───── STORED RECORDS

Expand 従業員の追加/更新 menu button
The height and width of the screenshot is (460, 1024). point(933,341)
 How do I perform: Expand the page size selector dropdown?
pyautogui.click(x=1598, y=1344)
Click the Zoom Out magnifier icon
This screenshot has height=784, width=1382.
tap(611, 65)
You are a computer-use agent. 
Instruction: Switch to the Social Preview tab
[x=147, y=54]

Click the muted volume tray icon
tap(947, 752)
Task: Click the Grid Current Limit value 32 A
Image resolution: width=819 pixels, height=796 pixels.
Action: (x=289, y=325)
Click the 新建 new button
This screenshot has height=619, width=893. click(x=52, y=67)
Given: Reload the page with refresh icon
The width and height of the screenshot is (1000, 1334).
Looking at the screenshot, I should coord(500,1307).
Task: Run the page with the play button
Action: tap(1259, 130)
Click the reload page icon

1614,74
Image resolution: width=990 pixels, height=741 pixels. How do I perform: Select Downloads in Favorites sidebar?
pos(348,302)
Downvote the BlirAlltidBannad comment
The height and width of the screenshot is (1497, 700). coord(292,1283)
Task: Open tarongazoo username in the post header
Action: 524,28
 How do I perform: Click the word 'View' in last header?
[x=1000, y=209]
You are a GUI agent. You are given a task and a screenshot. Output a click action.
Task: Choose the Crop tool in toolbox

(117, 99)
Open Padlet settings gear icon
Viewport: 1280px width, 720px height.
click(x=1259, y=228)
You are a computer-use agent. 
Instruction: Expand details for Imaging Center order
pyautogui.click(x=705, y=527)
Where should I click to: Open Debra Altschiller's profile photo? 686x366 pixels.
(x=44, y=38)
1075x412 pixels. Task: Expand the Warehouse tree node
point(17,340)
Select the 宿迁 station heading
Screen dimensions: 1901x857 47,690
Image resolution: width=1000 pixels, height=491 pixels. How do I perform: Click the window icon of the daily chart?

──────────

_WHAT IS REQUIRED_: Repeat without any change the lines above, starting with the line containing "Click the 新建 new button" and going on through the line containing "pos(348,302)", both of those included.

_CORRECT RESULT_:
Click the 新建 new button
This screenshot has height=619, width=893. click(x=52, y=67)
Given: Reload the page with refresh icon
The width and height of the screenshot is (1000, 1334).
Looking at the screenshot, I should coord(500,1307).
Task: Run the page with the play button
Action: tap(1259, 130)
Click the reload page icon

1614,74
Image resolution: width=990 pixels, height=741 pixels. How do I perform: Select Downloads in Favorites sidebar?
pos(348,302)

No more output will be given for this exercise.